第6話

「…はい」

「アトリエ猫のひげです。今お部屋の前に着きました」

「ちょっと待ってください」

 しばらくしてカチャっという鍵の外れる音が聞こえ、中から長身で細身の女性が姿を現した。上品な服装のおよそ40歳くらいのその女性は吊り上がった眉毛と切れ長の目をしていて初対面のタケヲにはやや冷たい印象を与えた。

「どうぞ、おあがりください」

 女性はにこりともせずにそう言った。タケヲとトモミは「失礼します」と言って部屋の中へと入っていった。

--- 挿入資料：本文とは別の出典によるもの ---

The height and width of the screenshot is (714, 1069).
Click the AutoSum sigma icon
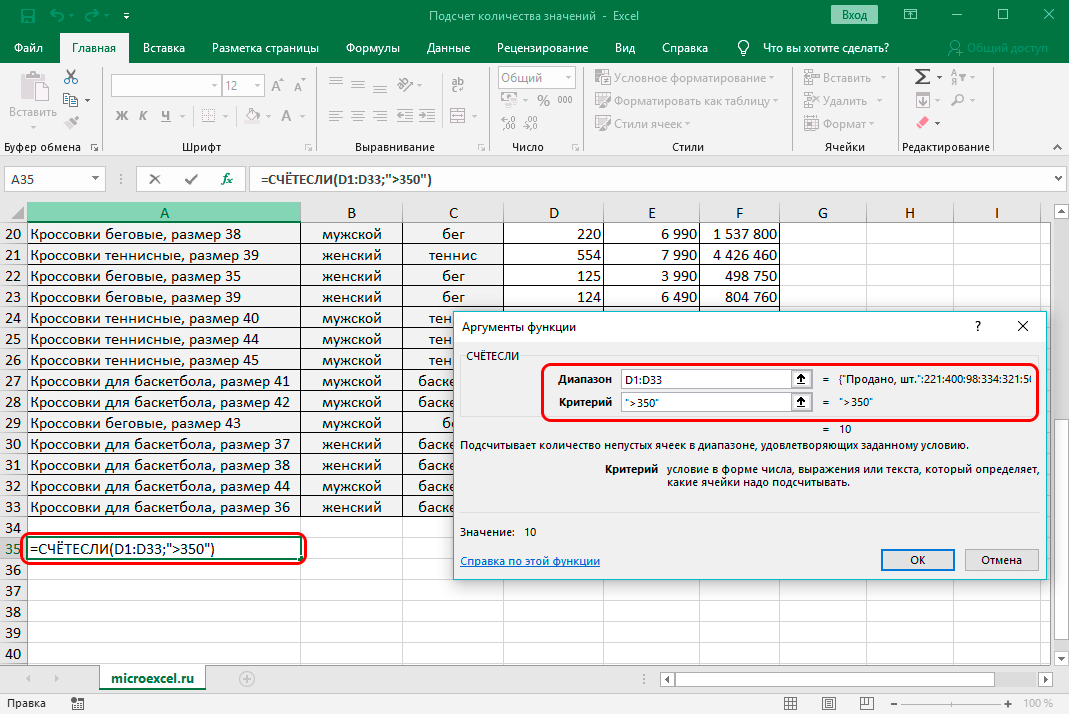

 2人が通された広いリビングには高級そうな家具が並んでいた。テーブルやソファー、棚やランプシェイドや観葉植物に至るまで統一した美的センスで貫かれていた。そして、大きくとられた窓の向かいの白壁に深い緑色で描かれたシィカがあった。タケヲがそれを読もうとした途端にトモミに脇腹を小突かれた。きょろきょろするな、という意味だ。

「お茶を入れたのでどうぞ召し上がって」

 そう言って女性はテーブルの上にソーサーとカップを並べ、ポットから暖かい紅茶を注いだ。

「ありがとうございます。いただきます」

 そう言ってトモミはタケヲが担いでいた袋から布を取り出して床に敷き、その上に荷物を置くようタケヲに指示した。タケヲはようやく重い荷物から解放された喜びに包まれながら、トモミに倣ってテーブルに着いた。

「アケミさん、ご無沙汰してます」

「そうね。もう1年が経つのね。早すぎて嫌になっちゃうわ」

「みなさんお変わりないですか?」

「ええ、相変わらずよ。夫も私も娘も、それぞれが好き勝手に楽しんでいるわ。今日は中学に通ってる娘のテニスの試合があって、13時までには学校に行かなくちゃいけないのよ。だから申し訳ないんだけれど遅くとも12時半までには作業を終えてもらえるかしら」

 トモミは壁に掛けられている時計に目を向けた。時計は9時20分を指していた。

「大丈夫です。間に合うと思います」

「そう、助かるわ。無理言ってごめんなさいね」

「いいえ、どうかお気になさらず。これから例年通り壁を塗り替えてからシィカの描き換えを行います。順調にいけば12時前には終われると思います」

 そこでアケミと呼ばれた女性は思い出したように言った。

「そういえば今回のシィカの色、電話では去年と同じ深緑って伝えたじゃない? それって今から紺色に変更することはできるのかしら?」

 タケヲは思わず振り返って自分の持ってきた塗料缶を見た。緑と黒の2色だ。

「大丈夫ですよ。車に積んであるので取ってきます」

 トモミは上品な笑みでアケミに答え、同じ笑顔をタケヲにも向けた。

「タケヲくん、念願の2往復ができるね」

 タケヲは引きつった笑みを浮かべるよりほかなかった。


 タケヲが痙攣しそうなくらいパンパンになった足を引きずりながら部屋に戻ると、トモミはすでに脚立の上に乗ってローラーで壁に下地を塗り始めていた。壁の下には汚れを防止するための布が敷かれ、周囲の壁にも養生がされている。

「紺色の缶、持ってきました…」

「ふふ、おつかれさま。これがコトダマというやつだよ」

「コトダマ?」

「あれ? 知らない? 日本の思想で、口に出した言葉が現実に影響を与えるという意味だよ。良い言葉を言えばいいことが起こり、悪い言葉を言えば悪いことが起きる。言葉には魂があるっていう考えね。あたしたち詩工師の仕事も、根源的にはこの思想に基づいているのよ」

「なるほど…」

 タケヲはふらふらになりながらポケットからメモ帳を取り出し、トモミの言葉をしたためた。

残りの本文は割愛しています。